Electricity on tap?

Canadian researchers have developed a new way of generating electricity from flowing water which could power anything from mobile phones to the national grid.

With fast depleting fossil fuel reserves, the search is on for alternatives

Professors Daniel Kwok and Larry Kostiuk at the University of Alberta reported in the Journal of Micromechanics and Microengineering a new way of producing electric power by harnessing the electrokinetic properties of ordinary tap water, when pumped through miniscule channels.

The method is based on the understanding that when a glass container is filled with water, the glass develops a tiny electric charge while the water takes on the opposite charge.
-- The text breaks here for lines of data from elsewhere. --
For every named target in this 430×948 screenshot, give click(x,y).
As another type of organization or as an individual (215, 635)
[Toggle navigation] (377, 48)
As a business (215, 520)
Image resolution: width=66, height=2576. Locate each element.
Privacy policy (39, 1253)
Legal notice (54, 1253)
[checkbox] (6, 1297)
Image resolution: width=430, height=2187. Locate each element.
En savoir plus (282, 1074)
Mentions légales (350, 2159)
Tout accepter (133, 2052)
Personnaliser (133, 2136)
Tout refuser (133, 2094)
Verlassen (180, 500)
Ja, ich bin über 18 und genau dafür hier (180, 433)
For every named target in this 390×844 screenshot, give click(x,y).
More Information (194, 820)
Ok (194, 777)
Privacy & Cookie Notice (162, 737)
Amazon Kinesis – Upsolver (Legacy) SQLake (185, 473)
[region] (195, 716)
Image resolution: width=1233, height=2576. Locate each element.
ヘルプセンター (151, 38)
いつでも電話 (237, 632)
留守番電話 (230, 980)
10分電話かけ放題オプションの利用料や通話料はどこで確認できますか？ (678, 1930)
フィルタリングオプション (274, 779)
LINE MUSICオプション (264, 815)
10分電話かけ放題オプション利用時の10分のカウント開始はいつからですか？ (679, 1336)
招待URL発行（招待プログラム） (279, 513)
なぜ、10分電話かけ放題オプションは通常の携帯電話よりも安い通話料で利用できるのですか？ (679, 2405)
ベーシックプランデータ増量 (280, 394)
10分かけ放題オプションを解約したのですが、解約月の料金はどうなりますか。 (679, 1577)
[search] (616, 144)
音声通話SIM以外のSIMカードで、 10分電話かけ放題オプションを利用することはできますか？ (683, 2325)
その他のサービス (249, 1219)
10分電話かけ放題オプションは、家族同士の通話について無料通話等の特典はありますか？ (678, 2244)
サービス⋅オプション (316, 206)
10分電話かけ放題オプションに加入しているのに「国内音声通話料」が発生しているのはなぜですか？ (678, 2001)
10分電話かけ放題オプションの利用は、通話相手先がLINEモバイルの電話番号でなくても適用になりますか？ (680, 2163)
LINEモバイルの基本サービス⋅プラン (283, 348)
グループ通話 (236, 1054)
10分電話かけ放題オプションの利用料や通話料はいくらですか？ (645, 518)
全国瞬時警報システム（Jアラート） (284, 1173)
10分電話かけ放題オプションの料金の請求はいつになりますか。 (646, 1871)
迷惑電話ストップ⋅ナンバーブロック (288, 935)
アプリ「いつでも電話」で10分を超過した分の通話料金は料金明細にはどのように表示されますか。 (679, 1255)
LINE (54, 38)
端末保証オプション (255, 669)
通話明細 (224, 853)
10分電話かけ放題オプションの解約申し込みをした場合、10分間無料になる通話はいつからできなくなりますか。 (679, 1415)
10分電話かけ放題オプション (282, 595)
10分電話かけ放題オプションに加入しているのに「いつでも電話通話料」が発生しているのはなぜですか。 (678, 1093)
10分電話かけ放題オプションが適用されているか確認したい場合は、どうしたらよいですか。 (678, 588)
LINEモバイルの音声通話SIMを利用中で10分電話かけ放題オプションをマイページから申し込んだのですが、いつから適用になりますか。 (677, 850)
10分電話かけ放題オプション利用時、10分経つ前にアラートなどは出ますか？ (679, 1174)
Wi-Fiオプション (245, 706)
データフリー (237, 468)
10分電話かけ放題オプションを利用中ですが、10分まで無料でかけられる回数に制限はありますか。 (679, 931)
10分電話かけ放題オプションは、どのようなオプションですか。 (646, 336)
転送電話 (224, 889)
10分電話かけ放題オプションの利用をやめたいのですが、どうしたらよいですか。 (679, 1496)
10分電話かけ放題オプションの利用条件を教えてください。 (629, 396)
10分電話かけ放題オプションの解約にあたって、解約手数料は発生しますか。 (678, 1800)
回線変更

The Canadian researchers theorised that if the water was continually pumped through tiny glass tubes, the water would continually sweep away the tiny charge and generate an electric current.

Bulb power

This they proved by lighting a run-of-the-mill household bulb.

“Its best first application might be in the field of micro-electronic mechanical systems, like labs which are being built on computer chips which require power” 

Jon Gibbins 
Imperial College London  

“This discovery has a huge number of possible applications,” Kostiuk said. “It could be a new alternative energy source to rival wind and solar power, although this would need huge bodies of water to work on a commercial scale.”

University of Alberta Dean of the Faculty of Engineering David T Lynch described the discovery as “an entirely new way of producing power … an incredible fundamental research breakthrough that occurs only once in a lifetime.”

Still science being science, the scheme has generated a wide array of reactions.

Some experts argue that it would take more power to generate the movement of the water than would be produced.

The pair of professors has applied for a patent on the idea.